[Stored items from a collection]
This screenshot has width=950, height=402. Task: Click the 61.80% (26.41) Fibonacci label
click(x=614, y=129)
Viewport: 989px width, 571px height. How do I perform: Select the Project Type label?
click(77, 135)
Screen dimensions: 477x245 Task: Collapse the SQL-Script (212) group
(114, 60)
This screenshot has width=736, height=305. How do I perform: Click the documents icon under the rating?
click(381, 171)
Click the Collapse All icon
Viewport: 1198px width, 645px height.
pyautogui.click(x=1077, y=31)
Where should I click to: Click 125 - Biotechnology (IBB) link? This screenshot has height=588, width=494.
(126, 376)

Problem requirements
Print the lines of the entries, exactly, from the one containing "Viewport: 1198px width, 645px height." down to the final line, and leave out all the others.

Written reply
Viewport: 1198px width, 645px height.
pyautogui.click(x=1077, y=31)
Where should I click to: Click 125 - Biotechnology (IBB) link? This screenshot has height=588, width=494.
(126, 376)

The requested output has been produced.